**DATA TO EXAMINE**
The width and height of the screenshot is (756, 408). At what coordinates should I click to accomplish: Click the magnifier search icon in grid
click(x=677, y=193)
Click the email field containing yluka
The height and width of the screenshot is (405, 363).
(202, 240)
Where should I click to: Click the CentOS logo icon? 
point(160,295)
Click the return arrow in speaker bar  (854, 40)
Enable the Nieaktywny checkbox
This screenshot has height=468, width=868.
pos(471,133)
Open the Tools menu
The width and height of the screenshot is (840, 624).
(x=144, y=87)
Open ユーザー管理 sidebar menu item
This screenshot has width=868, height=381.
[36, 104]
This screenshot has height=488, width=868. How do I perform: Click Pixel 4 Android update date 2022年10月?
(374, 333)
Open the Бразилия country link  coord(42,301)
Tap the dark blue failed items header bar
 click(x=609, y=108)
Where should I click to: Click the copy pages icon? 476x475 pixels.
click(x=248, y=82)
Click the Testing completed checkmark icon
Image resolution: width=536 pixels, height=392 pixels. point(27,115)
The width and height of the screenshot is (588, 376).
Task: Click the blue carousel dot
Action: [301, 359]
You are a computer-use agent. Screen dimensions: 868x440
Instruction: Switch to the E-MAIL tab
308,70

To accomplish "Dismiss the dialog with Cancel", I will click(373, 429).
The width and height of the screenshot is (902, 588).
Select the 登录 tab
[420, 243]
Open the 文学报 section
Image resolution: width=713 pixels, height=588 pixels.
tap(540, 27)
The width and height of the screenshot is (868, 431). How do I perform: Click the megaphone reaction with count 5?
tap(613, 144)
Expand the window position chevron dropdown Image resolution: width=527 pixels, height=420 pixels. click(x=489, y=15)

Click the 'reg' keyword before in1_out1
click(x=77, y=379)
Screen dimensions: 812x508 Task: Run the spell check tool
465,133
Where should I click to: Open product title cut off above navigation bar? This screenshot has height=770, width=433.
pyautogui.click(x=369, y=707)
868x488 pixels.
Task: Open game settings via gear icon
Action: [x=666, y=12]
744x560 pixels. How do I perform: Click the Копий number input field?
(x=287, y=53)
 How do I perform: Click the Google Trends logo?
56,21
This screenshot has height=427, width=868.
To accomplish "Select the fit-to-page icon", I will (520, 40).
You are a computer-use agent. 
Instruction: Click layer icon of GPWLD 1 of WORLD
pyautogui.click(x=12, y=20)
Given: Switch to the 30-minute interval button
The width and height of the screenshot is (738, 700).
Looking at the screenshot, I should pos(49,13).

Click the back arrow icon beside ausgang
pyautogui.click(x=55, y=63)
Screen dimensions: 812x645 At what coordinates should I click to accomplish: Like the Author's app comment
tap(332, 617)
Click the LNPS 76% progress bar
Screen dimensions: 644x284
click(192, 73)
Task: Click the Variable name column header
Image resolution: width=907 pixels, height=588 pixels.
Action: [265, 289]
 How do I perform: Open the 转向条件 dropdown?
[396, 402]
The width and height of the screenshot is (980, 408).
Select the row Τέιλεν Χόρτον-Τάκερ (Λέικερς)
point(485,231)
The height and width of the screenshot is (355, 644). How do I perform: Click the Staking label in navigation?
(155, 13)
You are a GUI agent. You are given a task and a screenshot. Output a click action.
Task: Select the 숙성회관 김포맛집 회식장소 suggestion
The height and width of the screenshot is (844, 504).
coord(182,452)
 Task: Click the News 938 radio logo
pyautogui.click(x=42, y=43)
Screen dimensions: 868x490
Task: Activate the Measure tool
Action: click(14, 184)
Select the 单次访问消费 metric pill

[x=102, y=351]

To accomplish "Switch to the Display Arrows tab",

**WHAT THE TASK ASKS**
Repeat the full set of records exactly.

**WRITTEN RESPONSE**
The width and height of the screenshot is (756, 408). At what coordinates should I click to accomplish: Click the magnifier search icon in grid
click(x=677, y=193)
Click the email field containing yluka
The height and width of the screenshot is (405, 363).
(202, 240)
Where should I click to: Click the CentOS logo icon? 
point(160,295)
Click the return arrow in speaker bar  (854, 40)
Enable the Nieaktywny checkbox
This screenshot has height=468, width=868.
pos(471,133)
Open the Tools menu
The width and height of the screenshot is (840, 624).
(x=144, y=87)
Open ユーザー管理 sidebar menu item
This screenshot has width=868, height=381.
[36, 104]
This screenshot has height=488, width=868. How do I perform: Click Pixel 4 Android update date 2022年10月?
(374, 333)
Open the Бразилия country link  coord(42,301)
Tap the dark blue failed items header bar
 click(x=609, y=108)
Where should I click to: Click the copy pages icon? 476x475 pixels.
click(x=248, y=82)
Click the Testing completed checkmark icon
Image resolution: width=536 pixels, height=392 pixels. point(27,115)
The width and height of the screenshot is (588, 376).
Task: Click the blue carousel dot
Action: [301, 359]
You are a computer-use agent. Screen dimensions: 868x440
Instruction: Switch to the E-MAIL tab
308,70

To accomplish "Dismiss the dialog with Cancel", I will click(373, 429).
The width and height of the screenshot is (902, 588).
Select the 登录 tab
[420, 243]
Open the 文学报 section
Image resolution: width=713 pixels, height=588 pixels.
tap(540, 27)
The width and height of the screenshot is (868, 431). How do I perform: Click the megaphone reaction with count 5?
tap(613, 144)
Expand the window position chevron dropdown Image resolution: width=527 pixels, height=420 pixels. click(x=489, y=15)

Click the 'reg' keyword before in1_out1
click(x=77, y=379)
Screen dimensions: 812x508 Task: Run the spell check tool
465,133
Where should I click to: Open product title cut off above navigation bar? This screenshot has height=770, width=433.
pyautogui.click(x=369, y=707)
868x488 pixels.
Task: Open game settings via gear icon
Action: [x=666, y=12]
744x560 pixels. How do I perform: Click the Копий number input field?
(x=287, y=53)
 How do I perform: Click the Google Trends logo?
56,21
This screenshot has height=427, width=868.
To accomplish "Select the fit-to-page icon", I will (520, 40).
You are a computer-use agent. 
Instruction: Click layer icon of GPWLD 1 of WORLD
pyautogui.click(x=12, y=20)
Given: Switch to the 30-minute interval button
The width and height of the screenshot is (738, 700).
Looking at the screenshot, I should pos(49,13).

Click the back arrow icon beside ausgang
pyautogui.click(x=55, y=63)
Screen dimensions: 812x645 At what coordinates should I click to accomplish: Like the Author's app comment
tap(332, 617)
Click the LNPS 76% progress bar
Screen dimensions: 644x284
click(192, 73)
Task: Click the Variable name column header
Image resolution: width=907 pixels, height=588 pixels.
Action: [265, 289]
 How do I perform: Open the 转向条件 dropdown?
[396, 402]
The width and height of the screenshot is (980, 408).
Select the row Τέιλεν Χόρτον-Τάκερ (Λέικερς)
point(485,231)
The height and width of the screenshot is (355, 644). How do I perform: Click the Staking label in navigation?
(155, 13)
You are a GUI agent. You are given a task and a screenshot. Output a click action.
Task: Select the 숙성회관 김포맛집 회식장소 suggestion
The height and width of the screenshot is (844, 504).
coord(182,452)
 Task: Click the News 938 radio logo
pyautogui.click(x=42, y=43)
Screen dimensions: 868x490
Task: Activate the Measure tool
Action: click(14, 184)
Select the 单次访问消费 metric pill

[x=102, y=351]

To accomplish "Switch to the Display Arrows tab",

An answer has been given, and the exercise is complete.